Problem to solve →
Only one stretch of the records below is wanted: the lines from the one holding "[Toggle mobile menu] (193, 35)" through the one holding "100% памук (127, 37)". Return it exactly, both ends included.

········

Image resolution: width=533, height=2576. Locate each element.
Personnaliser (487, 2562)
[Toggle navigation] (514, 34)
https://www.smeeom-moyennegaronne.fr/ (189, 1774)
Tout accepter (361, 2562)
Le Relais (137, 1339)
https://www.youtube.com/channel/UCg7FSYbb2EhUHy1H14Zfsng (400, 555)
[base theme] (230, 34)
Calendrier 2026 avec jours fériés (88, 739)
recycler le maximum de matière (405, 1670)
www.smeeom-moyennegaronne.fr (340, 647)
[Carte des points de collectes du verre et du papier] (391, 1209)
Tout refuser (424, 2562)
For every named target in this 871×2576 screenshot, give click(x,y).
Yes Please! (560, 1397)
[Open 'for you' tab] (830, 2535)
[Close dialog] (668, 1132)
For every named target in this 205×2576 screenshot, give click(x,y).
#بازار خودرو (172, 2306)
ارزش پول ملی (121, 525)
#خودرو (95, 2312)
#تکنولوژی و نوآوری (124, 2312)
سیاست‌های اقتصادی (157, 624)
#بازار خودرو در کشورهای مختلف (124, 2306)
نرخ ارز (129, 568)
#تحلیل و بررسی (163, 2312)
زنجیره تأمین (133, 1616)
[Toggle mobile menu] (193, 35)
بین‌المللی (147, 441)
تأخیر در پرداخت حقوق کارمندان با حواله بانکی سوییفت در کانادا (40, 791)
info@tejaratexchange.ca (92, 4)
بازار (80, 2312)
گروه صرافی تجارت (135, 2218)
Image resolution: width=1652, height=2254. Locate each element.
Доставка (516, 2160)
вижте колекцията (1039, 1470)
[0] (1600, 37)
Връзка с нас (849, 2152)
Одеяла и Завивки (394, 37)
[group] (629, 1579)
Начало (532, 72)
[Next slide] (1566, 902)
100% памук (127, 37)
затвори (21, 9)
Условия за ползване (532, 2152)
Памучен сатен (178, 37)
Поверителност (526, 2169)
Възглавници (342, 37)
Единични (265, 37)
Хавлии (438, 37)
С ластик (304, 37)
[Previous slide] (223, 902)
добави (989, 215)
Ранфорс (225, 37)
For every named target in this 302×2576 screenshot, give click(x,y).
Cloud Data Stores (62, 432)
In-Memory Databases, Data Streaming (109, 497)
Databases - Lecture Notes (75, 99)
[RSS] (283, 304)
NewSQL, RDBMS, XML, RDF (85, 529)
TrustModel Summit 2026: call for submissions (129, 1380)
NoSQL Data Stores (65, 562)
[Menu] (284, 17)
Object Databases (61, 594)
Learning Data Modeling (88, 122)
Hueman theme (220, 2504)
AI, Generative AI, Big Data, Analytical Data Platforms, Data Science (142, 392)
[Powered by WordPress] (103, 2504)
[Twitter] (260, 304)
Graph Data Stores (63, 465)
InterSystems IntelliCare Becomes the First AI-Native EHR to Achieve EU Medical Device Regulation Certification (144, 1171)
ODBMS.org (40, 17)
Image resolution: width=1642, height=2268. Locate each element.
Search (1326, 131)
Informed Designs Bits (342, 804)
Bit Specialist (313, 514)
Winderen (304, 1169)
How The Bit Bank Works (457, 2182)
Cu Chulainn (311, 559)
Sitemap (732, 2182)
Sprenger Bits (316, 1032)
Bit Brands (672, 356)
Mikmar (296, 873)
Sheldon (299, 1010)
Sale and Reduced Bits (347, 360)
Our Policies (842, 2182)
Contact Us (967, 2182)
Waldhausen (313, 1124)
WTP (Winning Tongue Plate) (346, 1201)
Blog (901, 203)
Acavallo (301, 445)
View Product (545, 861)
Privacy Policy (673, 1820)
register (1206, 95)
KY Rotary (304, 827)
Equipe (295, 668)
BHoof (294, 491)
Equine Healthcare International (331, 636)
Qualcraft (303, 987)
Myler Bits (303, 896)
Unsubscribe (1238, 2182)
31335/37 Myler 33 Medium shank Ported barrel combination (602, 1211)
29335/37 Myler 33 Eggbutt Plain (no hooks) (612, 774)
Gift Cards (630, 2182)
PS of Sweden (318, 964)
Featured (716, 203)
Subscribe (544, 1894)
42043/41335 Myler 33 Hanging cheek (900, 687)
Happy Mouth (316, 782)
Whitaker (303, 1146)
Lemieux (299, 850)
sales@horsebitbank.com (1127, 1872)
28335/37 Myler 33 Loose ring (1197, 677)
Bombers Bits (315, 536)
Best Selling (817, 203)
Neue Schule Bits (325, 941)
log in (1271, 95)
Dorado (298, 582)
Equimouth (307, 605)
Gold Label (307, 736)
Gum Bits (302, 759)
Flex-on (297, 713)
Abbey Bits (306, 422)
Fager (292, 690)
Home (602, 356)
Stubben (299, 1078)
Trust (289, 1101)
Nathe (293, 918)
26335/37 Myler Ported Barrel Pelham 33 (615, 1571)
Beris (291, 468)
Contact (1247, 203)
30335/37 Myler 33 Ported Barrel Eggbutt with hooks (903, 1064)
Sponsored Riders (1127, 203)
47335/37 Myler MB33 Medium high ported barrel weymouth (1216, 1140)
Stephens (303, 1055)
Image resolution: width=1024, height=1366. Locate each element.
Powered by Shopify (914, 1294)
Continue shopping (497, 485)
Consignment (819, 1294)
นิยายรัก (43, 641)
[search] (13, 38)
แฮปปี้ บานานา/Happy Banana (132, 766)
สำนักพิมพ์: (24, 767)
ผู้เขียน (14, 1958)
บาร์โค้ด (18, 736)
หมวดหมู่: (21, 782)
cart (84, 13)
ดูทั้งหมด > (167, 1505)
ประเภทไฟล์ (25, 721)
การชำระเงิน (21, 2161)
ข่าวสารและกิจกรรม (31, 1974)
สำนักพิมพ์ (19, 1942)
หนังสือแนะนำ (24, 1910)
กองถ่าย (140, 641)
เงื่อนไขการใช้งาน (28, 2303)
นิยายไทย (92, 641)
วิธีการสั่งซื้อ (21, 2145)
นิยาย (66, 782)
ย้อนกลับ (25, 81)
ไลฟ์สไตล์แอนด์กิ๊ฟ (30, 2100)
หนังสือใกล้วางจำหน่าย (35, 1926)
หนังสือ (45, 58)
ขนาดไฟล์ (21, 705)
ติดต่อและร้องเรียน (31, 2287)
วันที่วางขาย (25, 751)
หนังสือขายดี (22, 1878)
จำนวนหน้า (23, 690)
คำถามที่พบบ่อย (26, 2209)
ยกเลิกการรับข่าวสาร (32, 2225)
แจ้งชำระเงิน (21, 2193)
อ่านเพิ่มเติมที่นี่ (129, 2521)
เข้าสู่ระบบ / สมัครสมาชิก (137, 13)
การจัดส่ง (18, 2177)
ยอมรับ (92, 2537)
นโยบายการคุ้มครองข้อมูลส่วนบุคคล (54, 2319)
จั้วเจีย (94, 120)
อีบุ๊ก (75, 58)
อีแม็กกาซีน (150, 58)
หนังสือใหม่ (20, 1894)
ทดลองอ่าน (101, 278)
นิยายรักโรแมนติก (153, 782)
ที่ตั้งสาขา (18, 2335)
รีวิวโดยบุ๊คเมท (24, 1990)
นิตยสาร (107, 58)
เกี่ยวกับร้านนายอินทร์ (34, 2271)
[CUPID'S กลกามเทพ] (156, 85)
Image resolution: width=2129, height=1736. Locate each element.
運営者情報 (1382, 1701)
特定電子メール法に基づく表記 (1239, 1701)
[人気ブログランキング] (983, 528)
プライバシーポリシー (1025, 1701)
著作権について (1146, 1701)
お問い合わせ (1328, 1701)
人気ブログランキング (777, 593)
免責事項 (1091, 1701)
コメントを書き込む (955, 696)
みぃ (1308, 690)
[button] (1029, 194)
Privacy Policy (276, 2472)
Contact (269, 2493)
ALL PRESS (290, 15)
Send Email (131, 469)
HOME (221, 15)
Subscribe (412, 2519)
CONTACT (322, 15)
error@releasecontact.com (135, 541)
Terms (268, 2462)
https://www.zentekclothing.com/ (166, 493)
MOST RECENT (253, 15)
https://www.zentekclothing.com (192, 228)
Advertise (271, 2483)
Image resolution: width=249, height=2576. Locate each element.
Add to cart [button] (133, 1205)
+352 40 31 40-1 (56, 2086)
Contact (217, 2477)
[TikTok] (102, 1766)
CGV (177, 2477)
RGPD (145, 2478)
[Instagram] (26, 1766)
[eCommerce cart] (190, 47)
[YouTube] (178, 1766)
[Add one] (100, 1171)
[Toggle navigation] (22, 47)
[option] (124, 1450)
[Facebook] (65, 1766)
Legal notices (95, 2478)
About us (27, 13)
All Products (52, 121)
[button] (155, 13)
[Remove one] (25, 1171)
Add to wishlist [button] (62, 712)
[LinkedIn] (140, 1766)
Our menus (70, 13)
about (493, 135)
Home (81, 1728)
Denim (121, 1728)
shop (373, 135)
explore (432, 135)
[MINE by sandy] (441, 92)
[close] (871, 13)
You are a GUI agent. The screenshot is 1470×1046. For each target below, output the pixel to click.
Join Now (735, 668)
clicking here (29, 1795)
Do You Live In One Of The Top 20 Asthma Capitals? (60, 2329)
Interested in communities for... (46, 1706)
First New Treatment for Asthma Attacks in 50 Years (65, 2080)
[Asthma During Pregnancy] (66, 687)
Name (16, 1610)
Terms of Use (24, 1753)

········

Result of this task →
[Toggle mobile menu] (193, 35)
بین‌المللی (147, 441)
تأخیر در پرداخت حقوق کارمندان با حواله بانکی سوییفت در کانادا (40, 791)
info@tejaratexchange.ca (92, 4)
بازار (80, 2312)
گروه صرافی تجارت (135, 2218)
Image resolution: width=1652, height=2254. Locate each element.
Доставка (516, 2160)
вижте колекцията (1039, 1470)
[0] (1600, 37)
Връзка с нас (849, 2152)
Одеяла и Завивки (394, 37)
[group] (629, 1579)
Начало (532, 72)
[Next slide] (1566, 902)
100% памук (127, 37)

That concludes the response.